### Prompt
Produce a word-for-word copy of the lines from the one that contains "Select Configure Java entry" to the final line of the data below, with all pictures dropped.
*** Given information
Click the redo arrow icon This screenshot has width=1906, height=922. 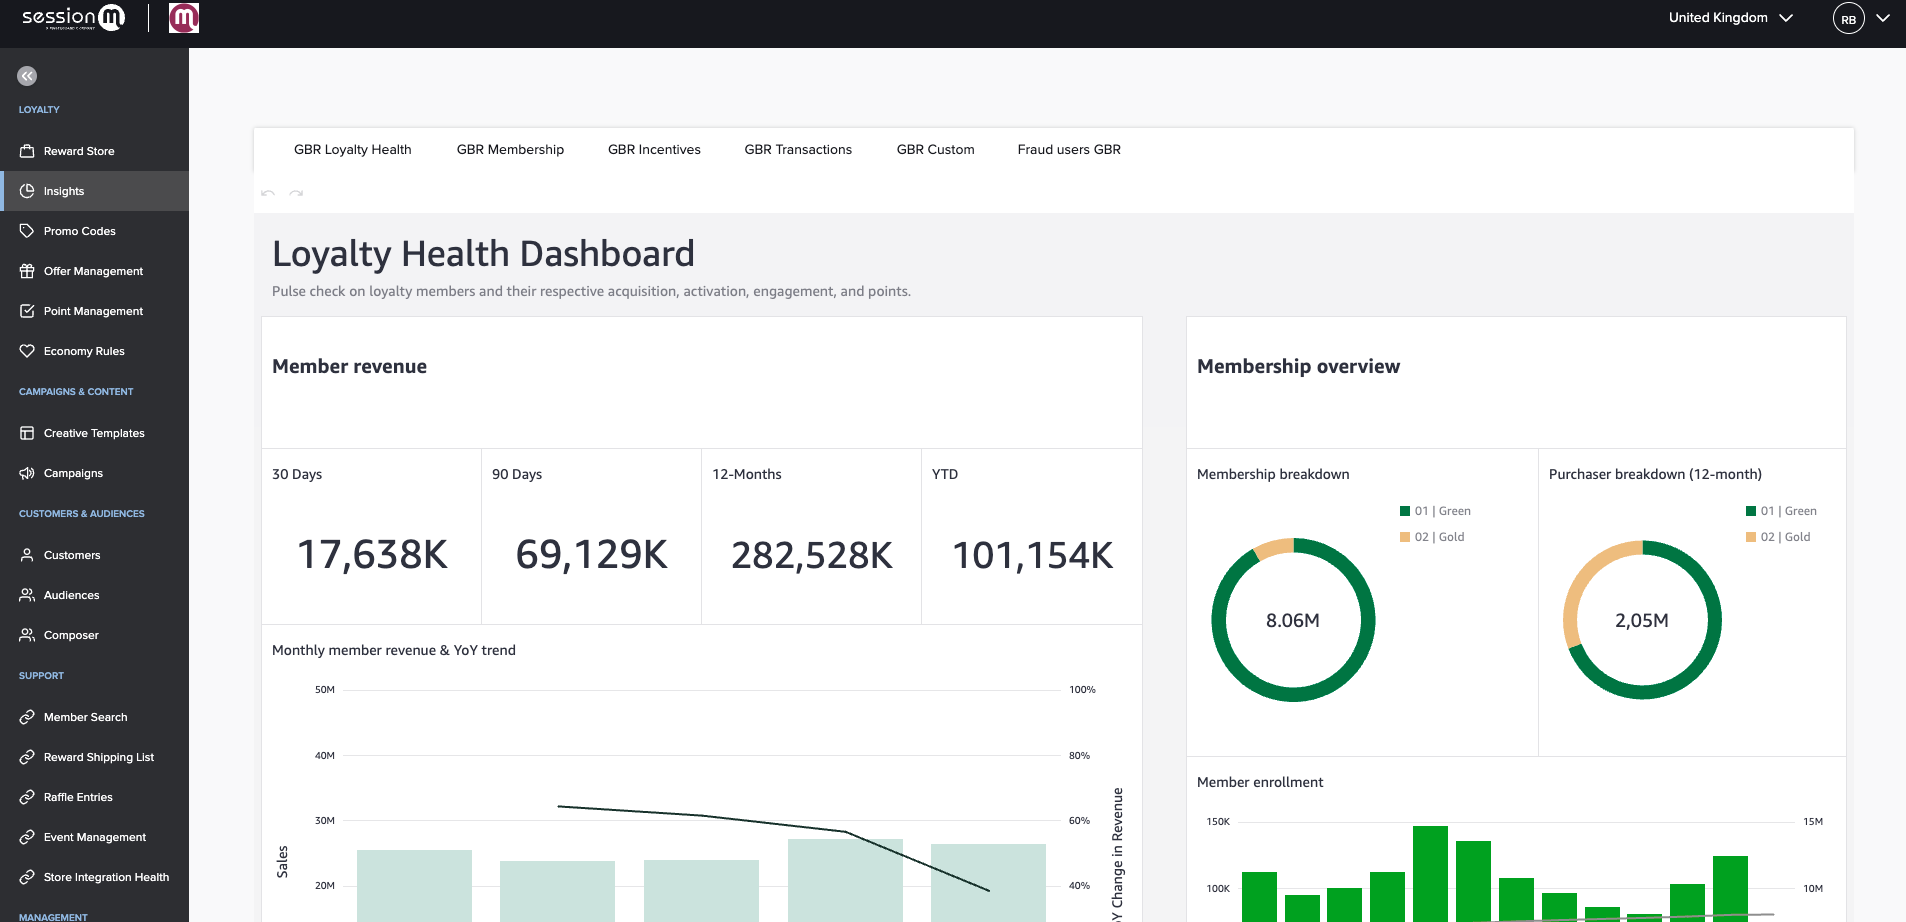point(296,193)
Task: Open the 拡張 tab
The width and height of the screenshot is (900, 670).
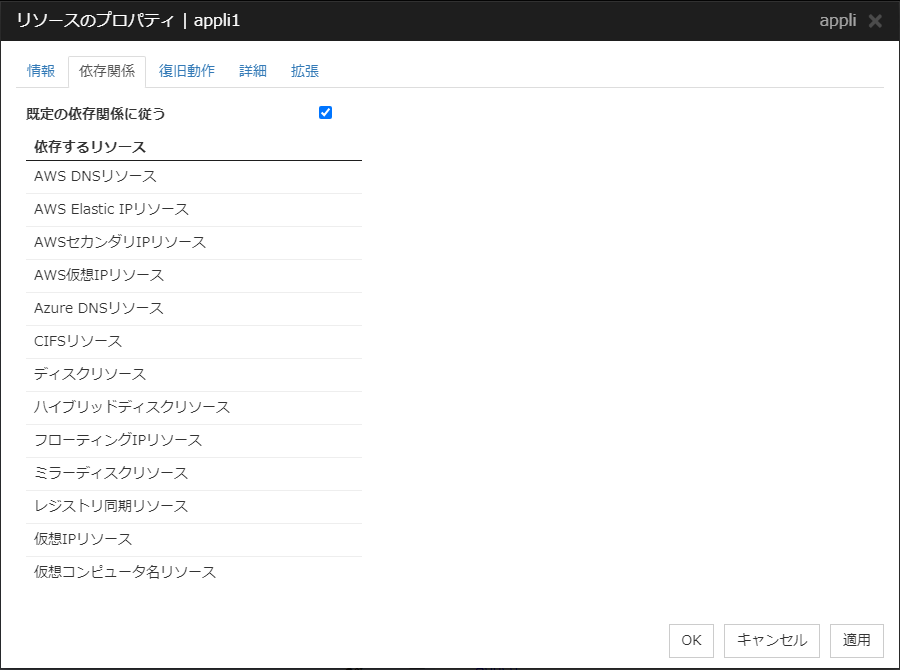Action: pyautogui.click(x=304, y=71)
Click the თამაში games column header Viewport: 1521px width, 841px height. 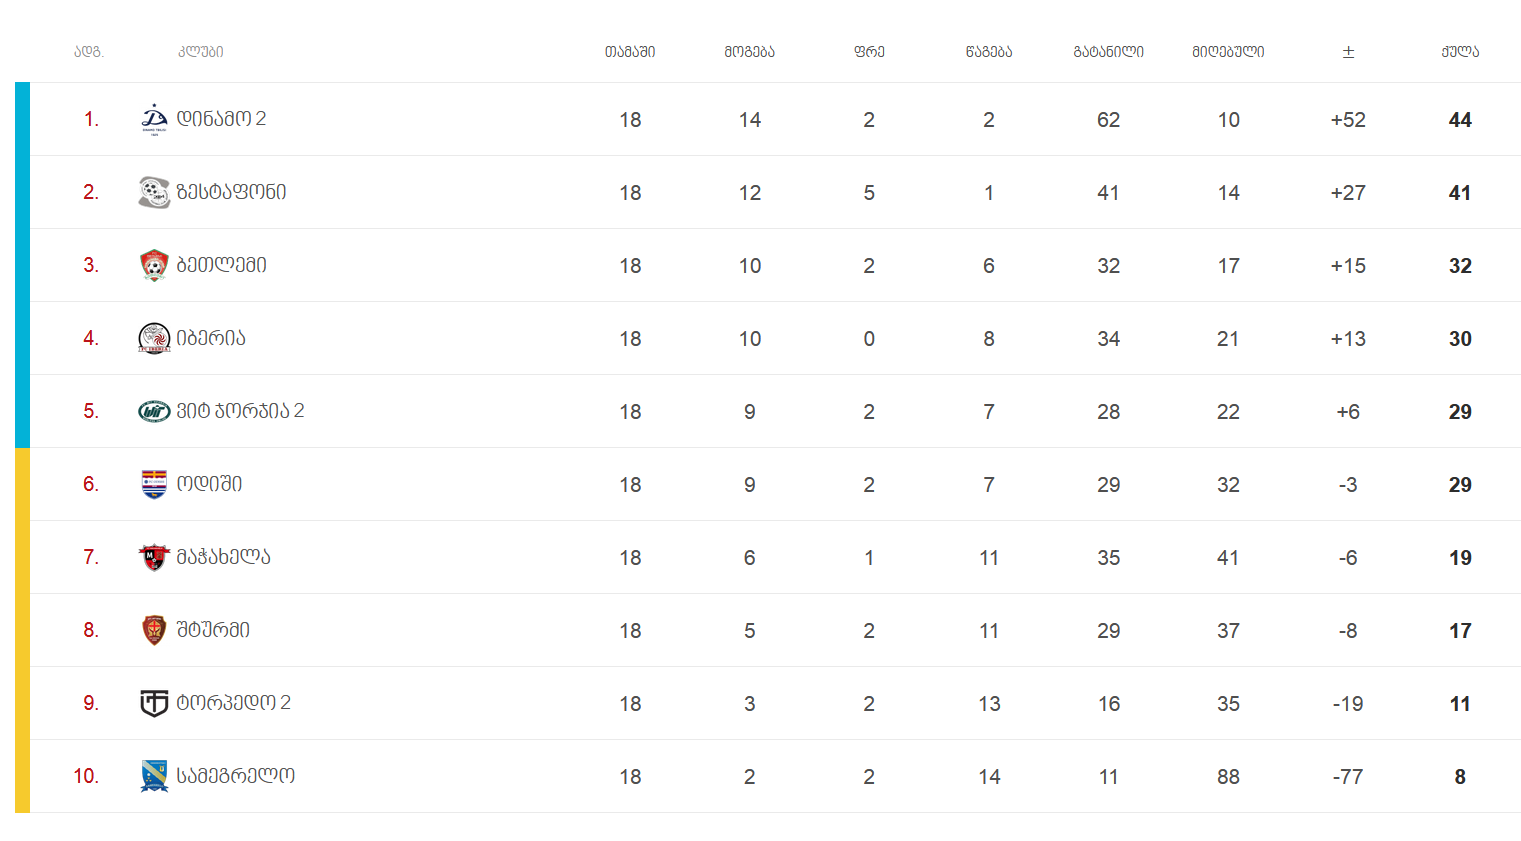(x=630, y=52)
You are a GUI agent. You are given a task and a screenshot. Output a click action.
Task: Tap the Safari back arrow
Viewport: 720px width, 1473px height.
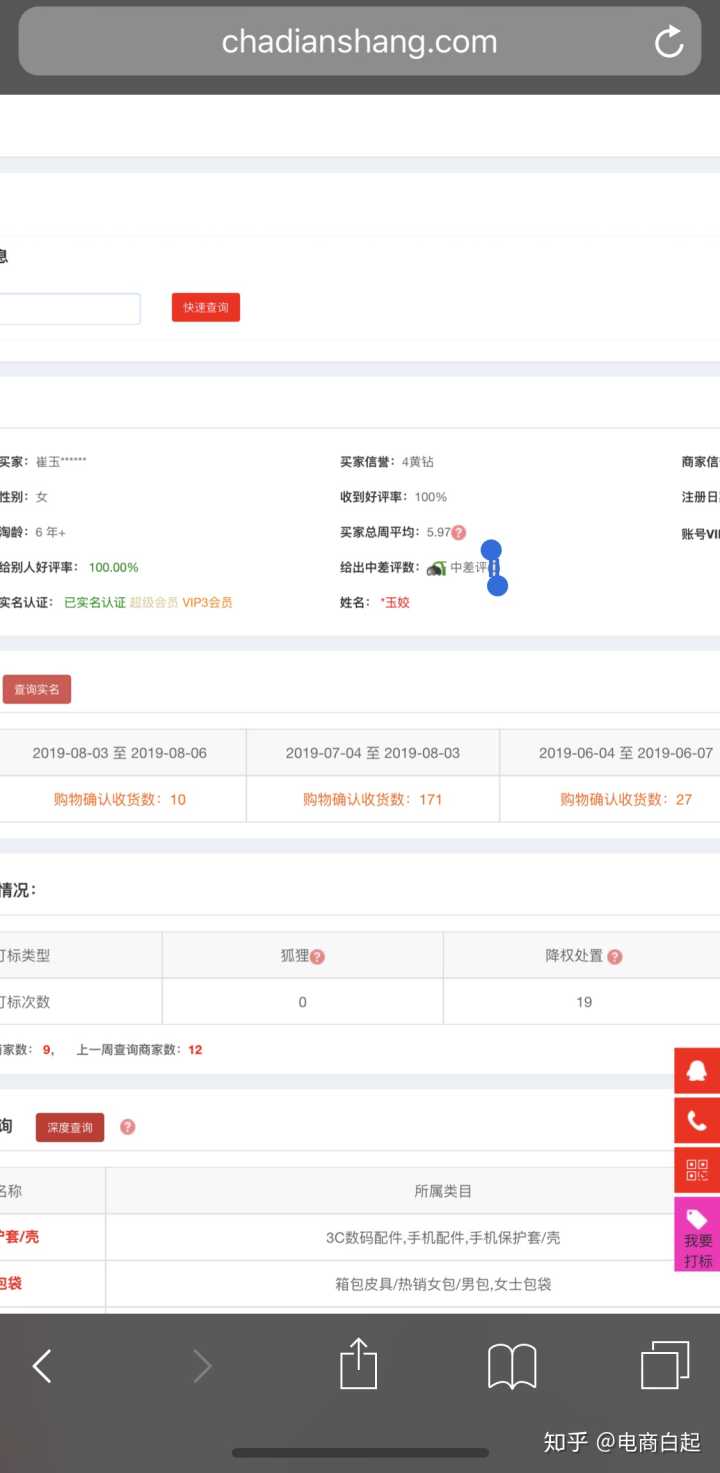(42, 1366)

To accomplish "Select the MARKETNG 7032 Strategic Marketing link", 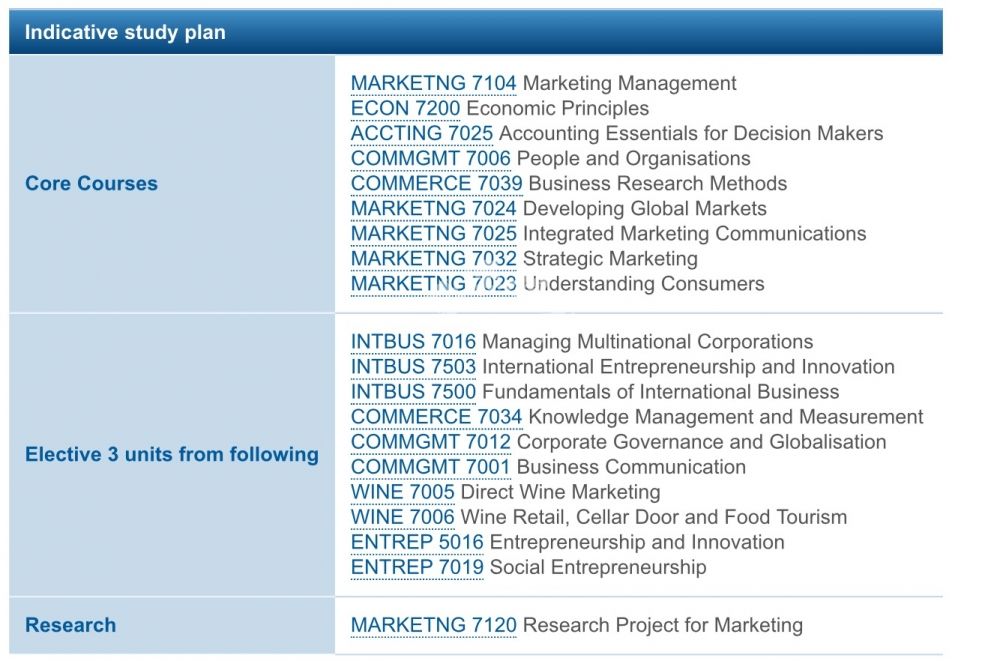I will pos(433,259).
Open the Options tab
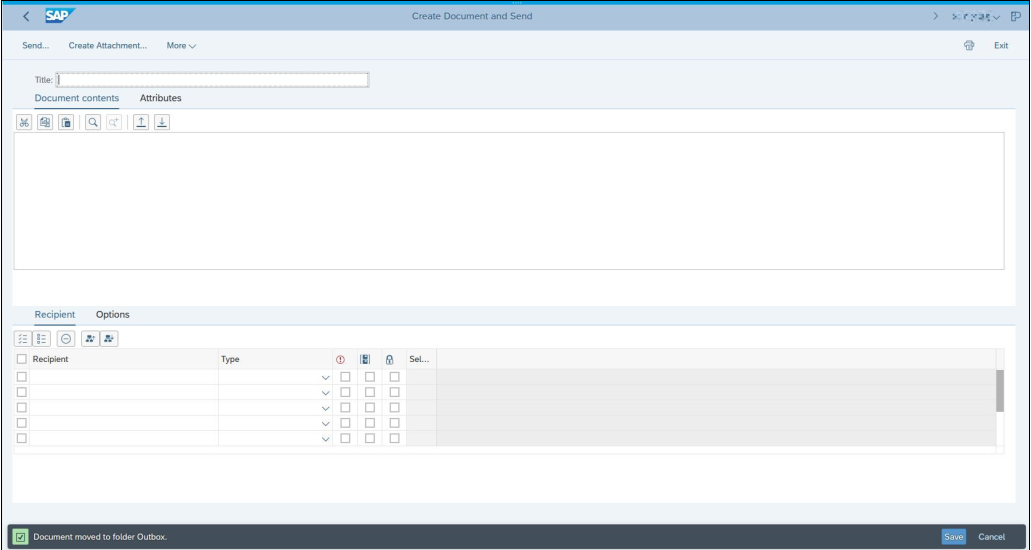This screenshot has width=1031, height=550. [x=112, y=315]
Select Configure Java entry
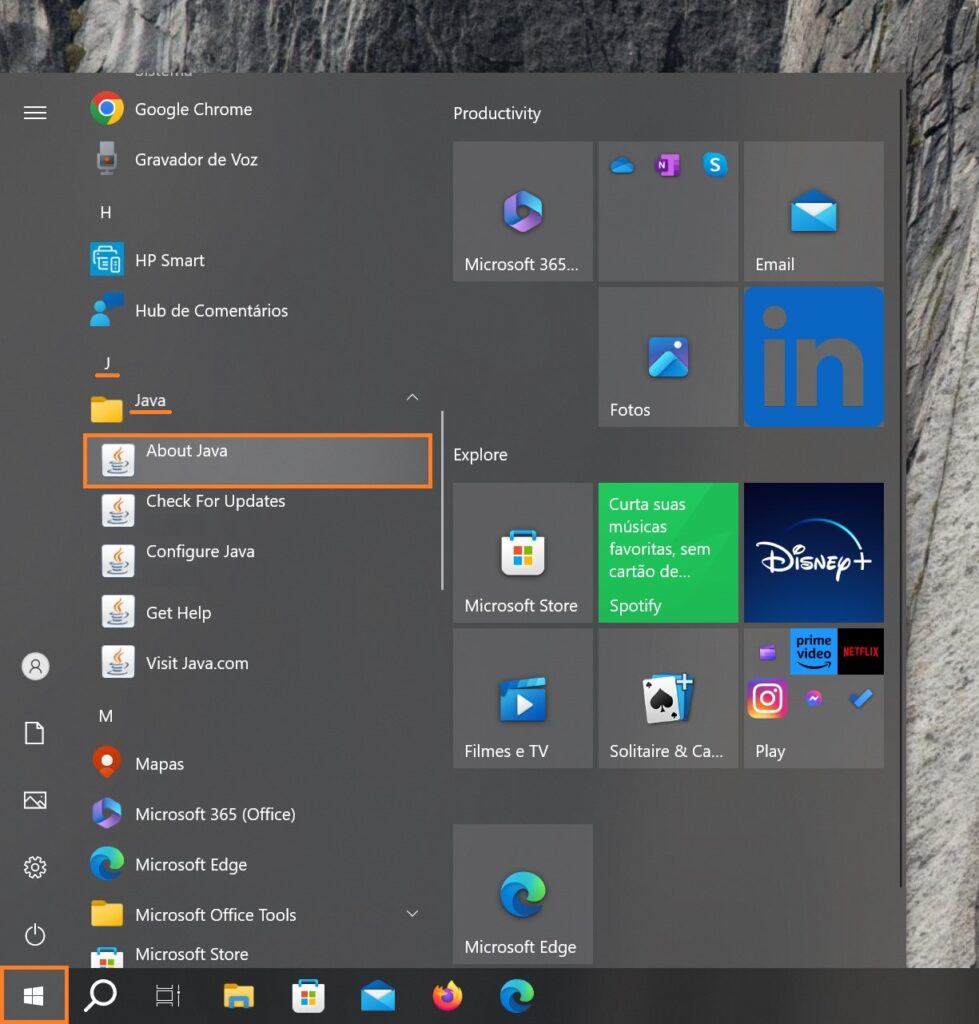The height and width of the screenshot is (1024, 979). coord(200,552)
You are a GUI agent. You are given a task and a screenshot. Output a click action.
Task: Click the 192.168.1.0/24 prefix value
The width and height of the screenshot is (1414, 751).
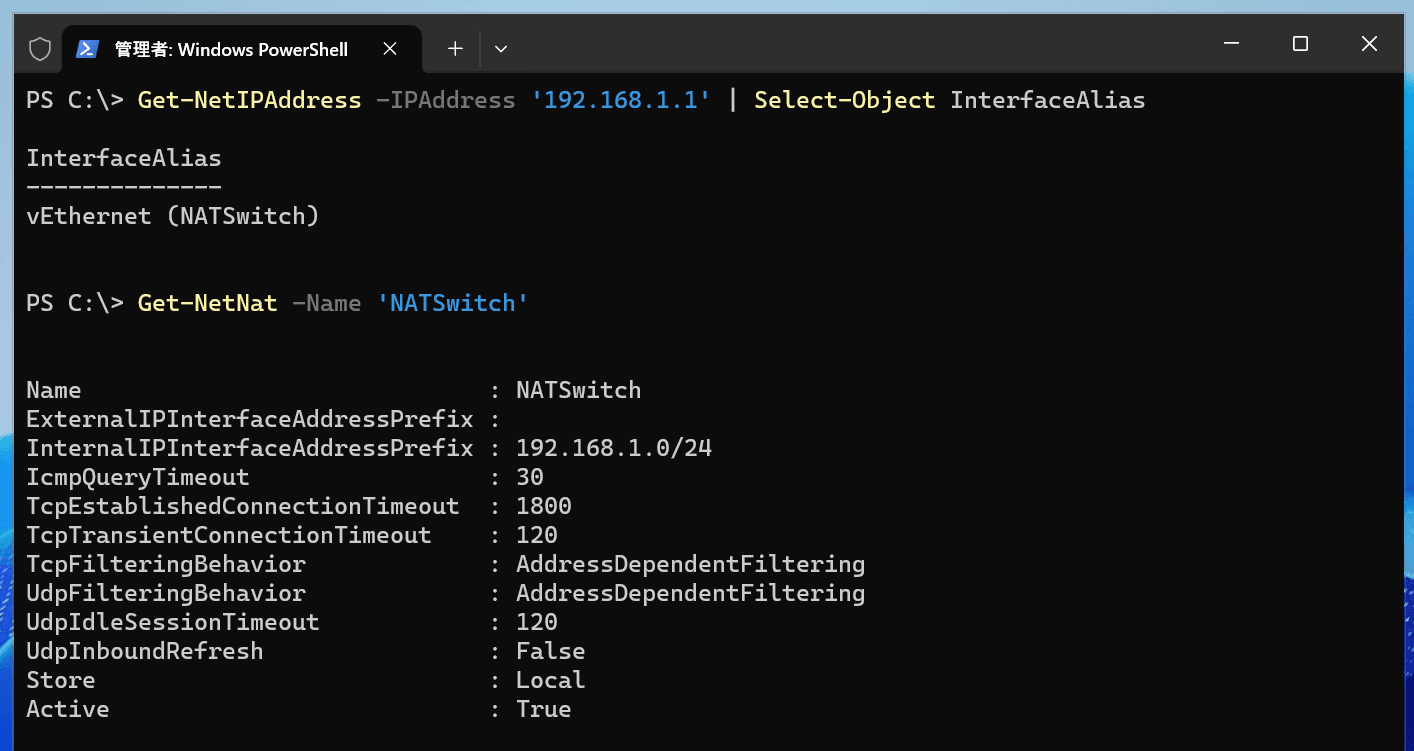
******
### Response box
Select Configure Java entry
The height and width of the screenshot is (1024, 979). coord(200,552)
You are a GUI agent. You are given a task and a screenshot. Output a click action.
Task: Click the 192.168.1.0/24 prefix value
The width and height of the screenshot is (1414, 751).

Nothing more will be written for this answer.